Ochoco Wildland Fire Use
Starting in June 2008, the Ochoco National Forest will have a new option for managing wildland fire known as "Wildland Fire Use" (WFU). This WFU Guide is unique in that it covers the entire forest and is not restricted to wilderness or unroaded areas.
The Ochoco WFU Guide describes specific conditions under which fire use may be considered. The conditions are intended to help determine whether a fire might result in resource benefits and each fire is evaluated on a case-by-case basis. As we gain more experience and knowledge about this tool, the guide may be updated and refined.

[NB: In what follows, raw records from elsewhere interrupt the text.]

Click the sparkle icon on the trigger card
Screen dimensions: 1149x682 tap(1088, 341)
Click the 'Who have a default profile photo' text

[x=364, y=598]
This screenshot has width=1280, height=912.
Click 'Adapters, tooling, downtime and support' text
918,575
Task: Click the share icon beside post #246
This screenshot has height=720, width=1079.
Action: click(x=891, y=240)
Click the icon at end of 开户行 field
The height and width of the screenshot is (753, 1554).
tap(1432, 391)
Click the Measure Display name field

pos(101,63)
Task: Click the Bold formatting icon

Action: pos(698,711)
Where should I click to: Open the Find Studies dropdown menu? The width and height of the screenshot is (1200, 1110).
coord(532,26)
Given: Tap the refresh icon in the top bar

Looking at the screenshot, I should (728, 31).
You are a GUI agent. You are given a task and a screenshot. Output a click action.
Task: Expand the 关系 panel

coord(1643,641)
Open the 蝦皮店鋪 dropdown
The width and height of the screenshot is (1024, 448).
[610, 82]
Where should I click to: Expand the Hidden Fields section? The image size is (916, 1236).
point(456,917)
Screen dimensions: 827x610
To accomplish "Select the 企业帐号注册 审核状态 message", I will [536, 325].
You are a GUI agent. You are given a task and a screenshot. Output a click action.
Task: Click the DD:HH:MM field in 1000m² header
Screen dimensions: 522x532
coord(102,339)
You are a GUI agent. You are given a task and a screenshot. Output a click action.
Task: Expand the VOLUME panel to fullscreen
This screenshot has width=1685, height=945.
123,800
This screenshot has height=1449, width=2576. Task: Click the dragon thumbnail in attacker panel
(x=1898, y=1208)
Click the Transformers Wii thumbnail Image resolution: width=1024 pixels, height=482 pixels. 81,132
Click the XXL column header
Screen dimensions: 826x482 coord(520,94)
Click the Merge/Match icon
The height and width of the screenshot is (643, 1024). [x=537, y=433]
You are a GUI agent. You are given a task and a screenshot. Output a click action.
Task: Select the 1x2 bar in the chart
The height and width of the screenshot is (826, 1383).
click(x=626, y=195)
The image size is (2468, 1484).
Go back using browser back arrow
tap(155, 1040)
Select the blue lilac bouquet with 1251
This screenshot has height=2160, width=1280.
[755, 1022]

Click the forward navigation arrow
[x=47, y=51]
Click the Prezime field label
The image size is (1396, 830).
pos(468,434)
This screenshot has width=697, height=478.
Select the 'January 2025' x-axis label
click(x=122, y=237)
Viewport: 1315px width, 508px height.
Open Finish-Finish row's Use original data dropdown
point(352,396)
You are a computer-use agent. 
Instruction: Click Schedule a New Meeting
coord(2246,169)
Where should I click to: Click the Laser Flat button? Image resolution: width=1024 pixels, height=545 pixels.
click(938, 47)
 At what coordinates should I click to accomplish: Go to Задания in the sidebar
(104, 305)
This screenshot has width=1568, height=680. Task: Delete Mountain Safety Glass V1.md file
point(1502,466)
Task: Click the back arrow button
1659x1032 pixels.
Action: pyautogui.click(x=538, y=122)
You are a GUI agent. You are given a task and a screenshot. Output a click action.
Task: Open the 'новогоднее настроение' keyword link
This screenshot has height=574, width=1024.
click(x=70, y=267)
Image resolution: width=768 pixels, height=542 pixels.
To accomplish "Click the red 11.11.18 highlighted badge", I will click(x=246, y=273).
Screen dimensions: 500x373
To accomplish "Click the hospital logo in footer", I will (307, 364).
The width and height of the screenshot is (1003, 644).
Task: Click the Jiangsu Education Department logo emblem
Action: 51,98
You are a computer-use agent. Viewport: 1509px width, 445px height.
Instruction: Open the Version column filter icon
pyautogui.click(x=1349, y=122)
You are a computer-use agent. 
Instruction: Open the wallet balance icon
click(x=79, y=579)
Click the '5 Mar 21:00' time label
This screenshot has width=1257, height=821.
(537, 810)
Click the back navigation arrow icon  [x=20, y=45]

The 1995 Mill Prescribed Natural Fire (PNF) gave the Ochoco National Forest its first experience with wildland fire use. The Mill PNF was started by a late September lightning storm, and eventually burned about 1,250 acres within the Mill Creek Wilderness. The fire burned actively for approximately 12 days before season-ending rains put it out.
The positive effects of the Mill PNF in reducing hazardous fuel conditions and fire behavior became very apparent later on when the Hash Rock Fire occurred in August 2000. The Hash Rock Fire burned approximately 18,000 acres, with high fire intensity and stand replacement effects occurring on 50% or more of the fire area. While much of the Wilderness outside the Mill PNF burned intensely, the area within the PNF remained unaffected. The Hash Rock Fire made significant uphill runs on three sides of the PNF, but did not burn through it, as seen in the photos above.
The addition of WFU to the Ochoco NF fire management options will enhance the ability to restore fire as an ecological disturbance process and meet resource management goals. Wildfires that have a high potential for unwanted resource effects, and those with significant socio-political effects, will continue to be suppressed as safely and as efficiently as possible.